There are two things you can guarantee with Horse of the Year Show (HOYS). One is that there will be plenty of excitement and the other is that you can count on seeing a few surprise wins.
The unique atmosphere can turn the formbook upside down. It can also see partnerships who have gone well all season pull that extra something out of the bag to wow the judges.
Congratulations to Team Bardo and rider Jayne Ross, on winning the supreme with riding horse champion Broadshard Simplicity (pictured).
One of my favourite memories from this year’s show will be judging the SEIB Search for a Star series.
I wish I could have brought our champion home — Nikki Johnson’s four-year-old Diamond Roulette, who won the hunter section, had an attitude to die for and is definitely one to watch. He is a true DIY job, because Nikki bred him out of her Irish sport horse mare and has produced him herself. It’s fantastic to win on a four-year-old and for him to be a homebred must make it even more special.
Thanks to the SEIB team, this series has gone from strength to strength and the standard gets higher every year.
One sour note: why are there always last-minute complaints on social media from people who hide behind made-up names, don’t seem to have read the rules and have “just discovered” that certain combinations who have qualified for prestigious competitions are supposedly ineligible? Everyone in that ring deserves our congratulations.
First-class New Forests
A big cheer should also go to New Forest pony breeder Katie Baxter, breeder of the M&M champion, Marleydenes Shiraz and — as if that isn’t enough — the pony who stood second in the New Forest class, Marleydenes Nashaal.
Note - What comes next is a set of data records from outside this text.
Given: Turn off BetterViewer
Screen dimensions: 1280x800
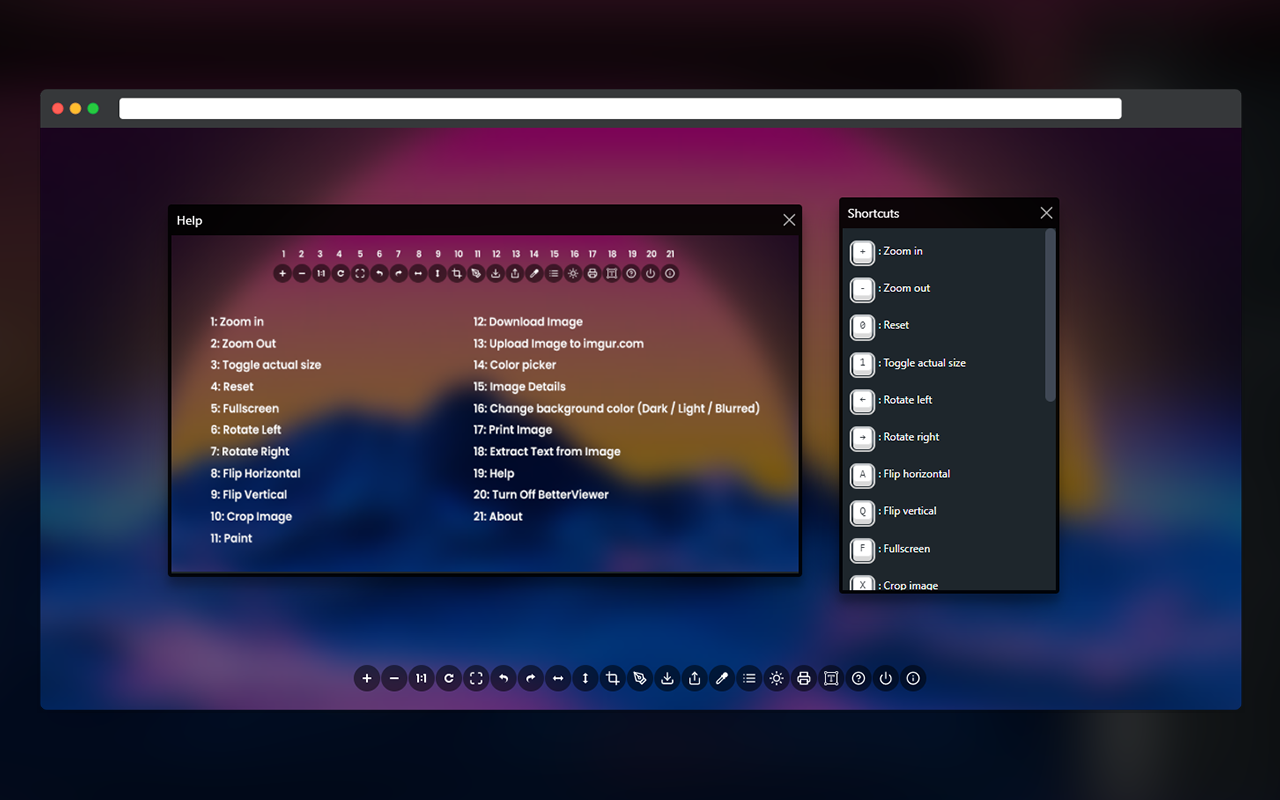Looking at the screenshot, I should coord(885,678).
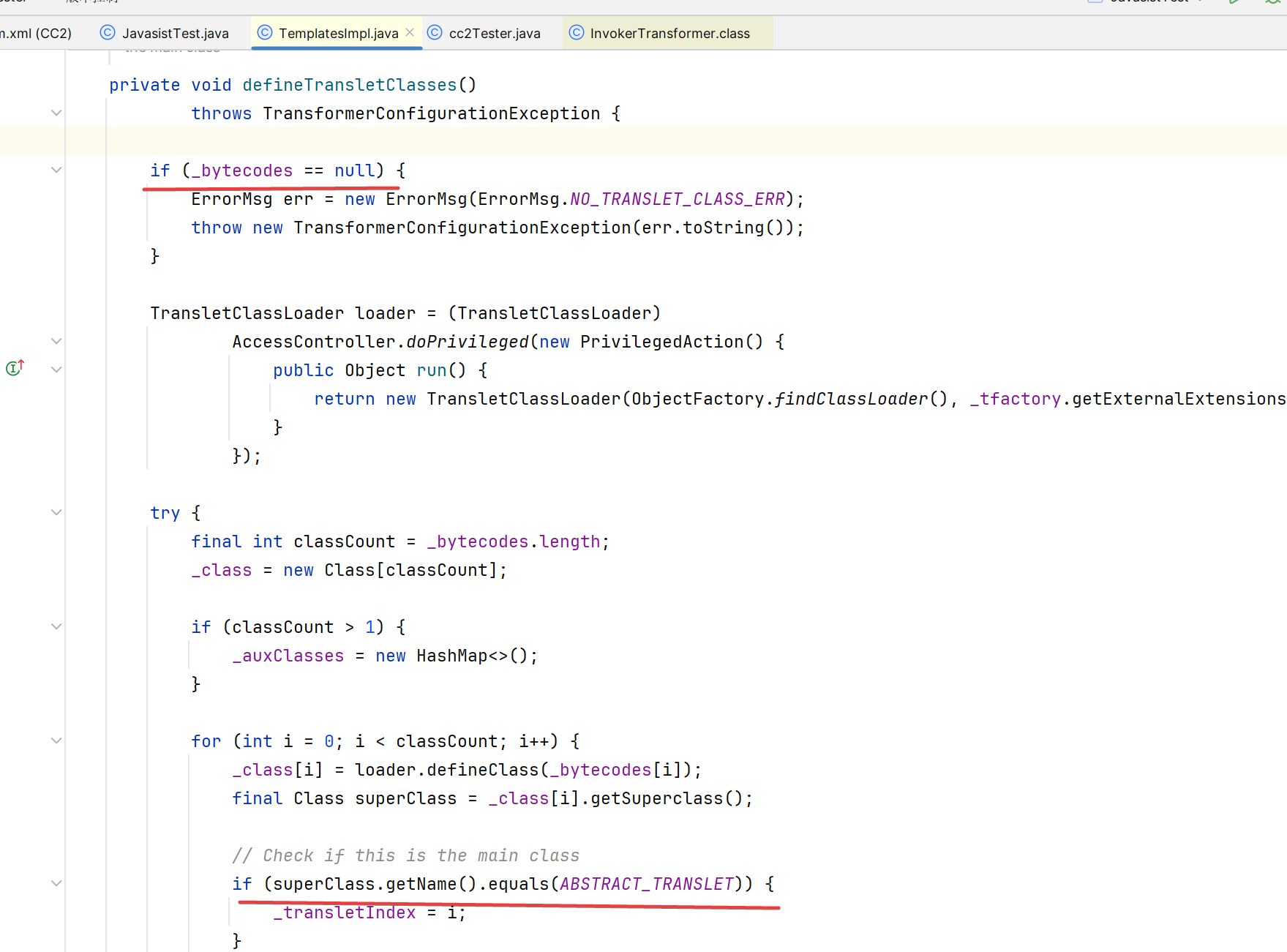
Task: Open the cc2Tester.java tab
Action: coord(494,34)
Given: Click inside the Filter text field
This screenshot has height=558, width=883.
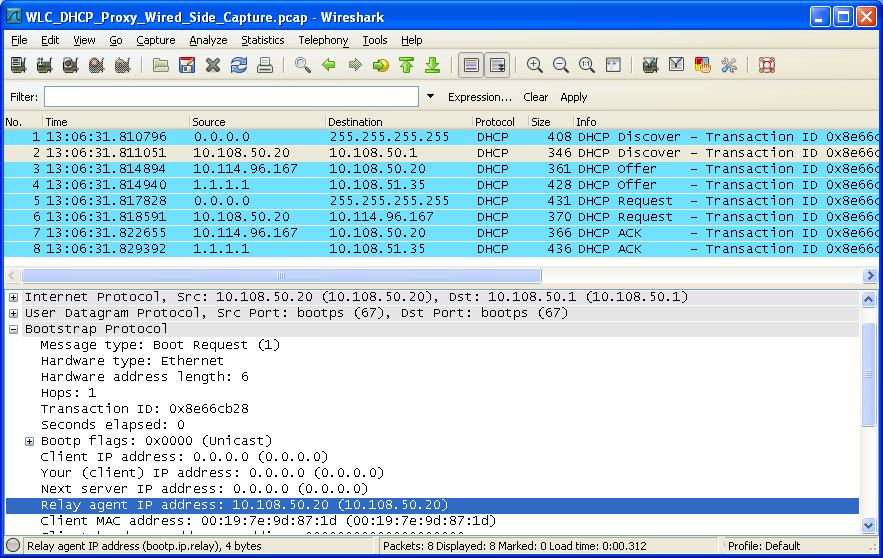Looking at the screenshot, I should (x=231, y=97).
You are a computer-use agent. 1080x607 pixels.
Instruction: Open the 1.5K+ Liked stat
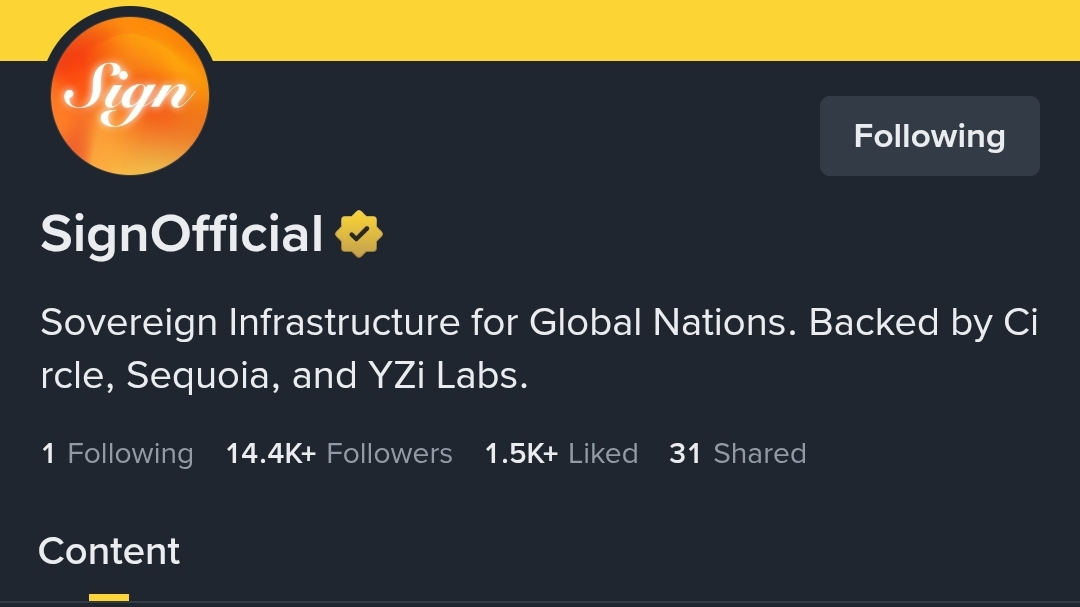click(560, 454)
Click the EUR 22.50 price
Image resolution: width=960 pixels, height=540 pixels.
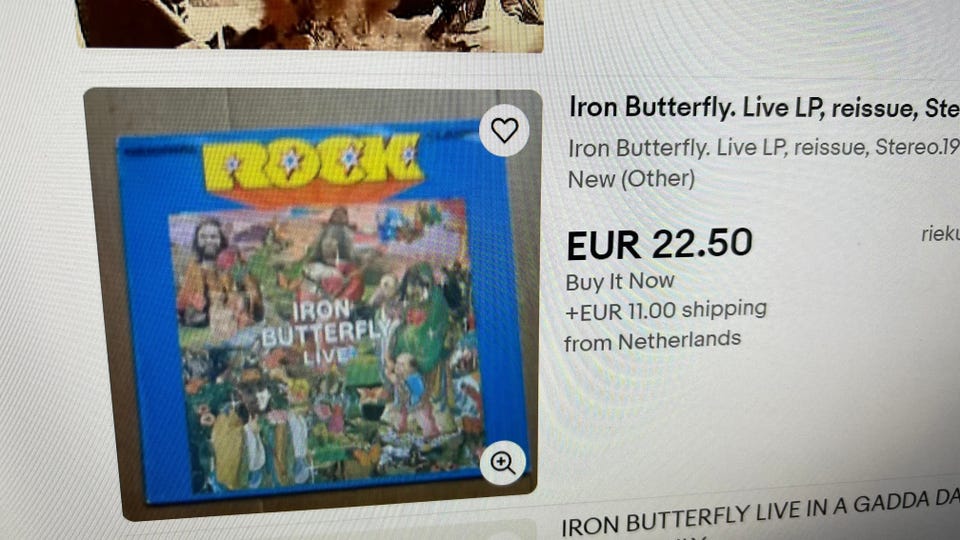point(659,244)
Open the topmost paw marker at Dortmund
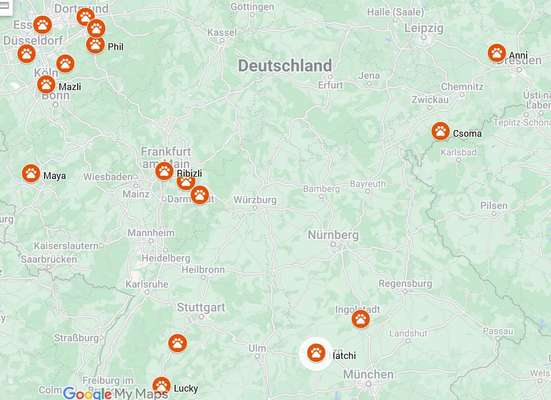551x400 pixels. (85, 16)
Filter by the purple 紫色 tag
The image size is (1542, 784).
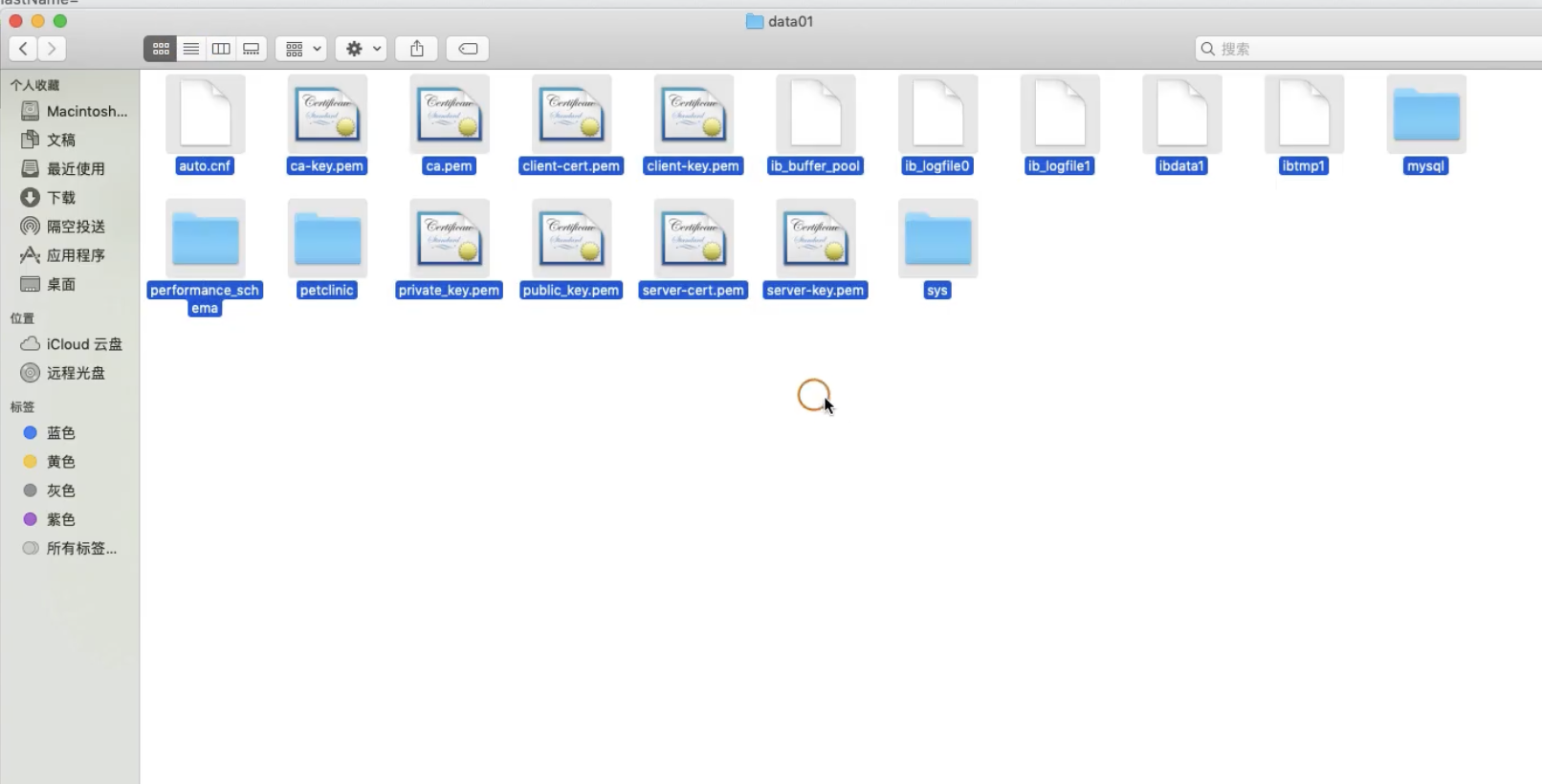click(x=60, y=519)
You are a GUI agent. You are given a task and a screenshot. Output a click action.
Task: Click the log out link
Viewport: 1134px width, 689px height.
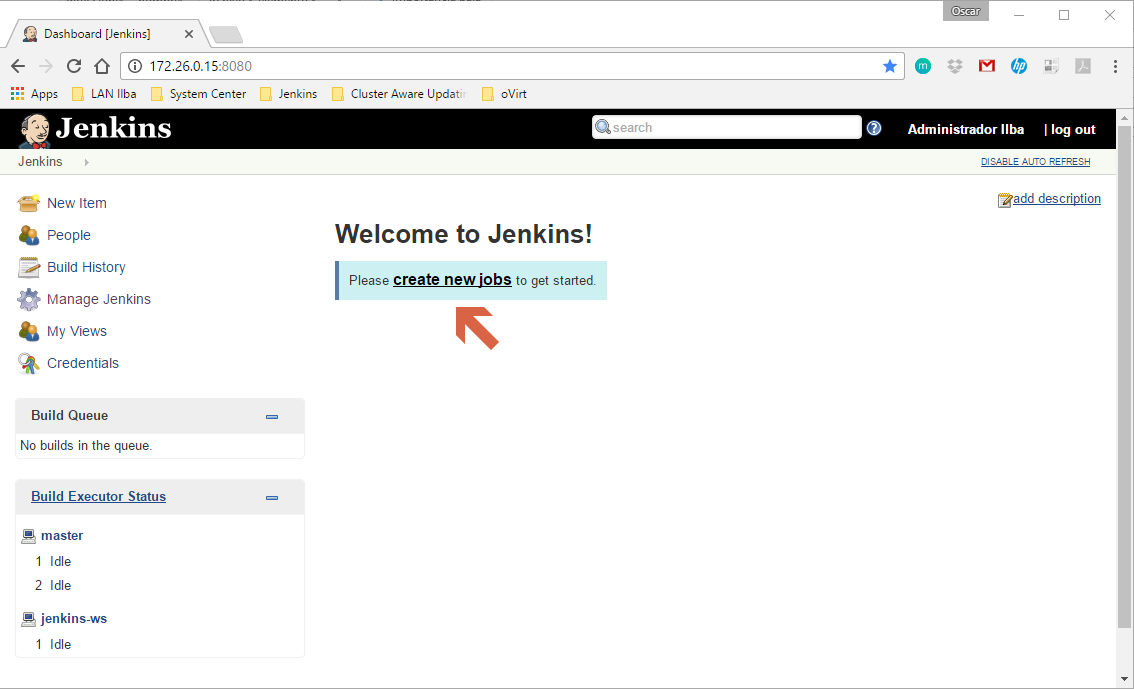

I saw Alexandra Hawkins, owner and rider of Marleydenes Shiraz, in the working-in area and the stallion really caught my eye.
At one time, New Forest ponies were perceived by many showing people as second-class citizens. These two, and many others, prove that isn’t the case and I hope more people will think of the breed when looking for a versatile pony.
People often claim that show horses have short competitive lives, either because judges supposedly get bored with seeing them or the horses get bored with showing. While I believe we should make sure every horse has an all-round education so he can go on to another job if necessary, there are some who love the job and keep on pulling out all the stops.
Joanne Singfield’s 12-year-old heavyweight hunter winner Rockefeller, ridden by Alwyne Fradley, is one of them and deserved his place at the top of the line. It seemed the judges couldn’t take their eyes off him.
My two left feet
After hoofing it at HOYS, I’ll soon be hoofing it for charity with my dancing partner Tommaso Covella. As participants in the Strictly MK (Milton Keynes) dance challenge, we’ll be at Bury Farm Equestrian Centre, Bucks, in December to raise money for Macmillan Cancer Support and Keech Hospice Care.
The event follows a familiar format, with professional-standard dancers teaming up with the not-so-professional.
I’m a useless dancer — I can see a stride, but on the dance floor, I have two left feet.
Fortunately, Tommaso’s dancing talent may help to hide that and I hope friends in the showing world will support me and help raise funds for two great causes.